Exercise data:

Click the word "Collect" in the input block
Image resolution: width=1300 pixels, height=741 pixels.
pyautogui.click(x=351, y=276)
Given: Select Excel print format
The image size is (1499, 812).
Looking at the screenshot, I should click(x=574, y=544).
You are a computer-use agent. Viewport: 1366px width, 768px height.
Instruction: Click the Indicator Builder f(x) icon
* * *
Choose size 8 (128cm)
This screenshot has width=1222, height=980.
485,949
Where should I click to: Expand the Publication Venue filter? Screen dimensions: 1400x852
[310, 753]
...
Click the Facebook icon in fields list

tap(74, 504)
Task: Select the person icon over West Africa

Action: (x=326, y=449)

Problem to work on: Give the exact lines, and only those, from the line containing "Click the word" through the line containing "Instruction: Click the" in the entries above.

Result of the task:
Click the word "Collect" in the input block
Image resolution: width=1300 pixels, height=741 pixels.
pyautogui.click(x=351, y=276)
Given: Select Excel print format
The image size is (1499, 812).
Looking at the screenshot, I should click(x=574, y=544).
You are a computer-use agent. Viewport: 1366px width, 768px height.
Instruction: Click the Indicator Builder f(x) icon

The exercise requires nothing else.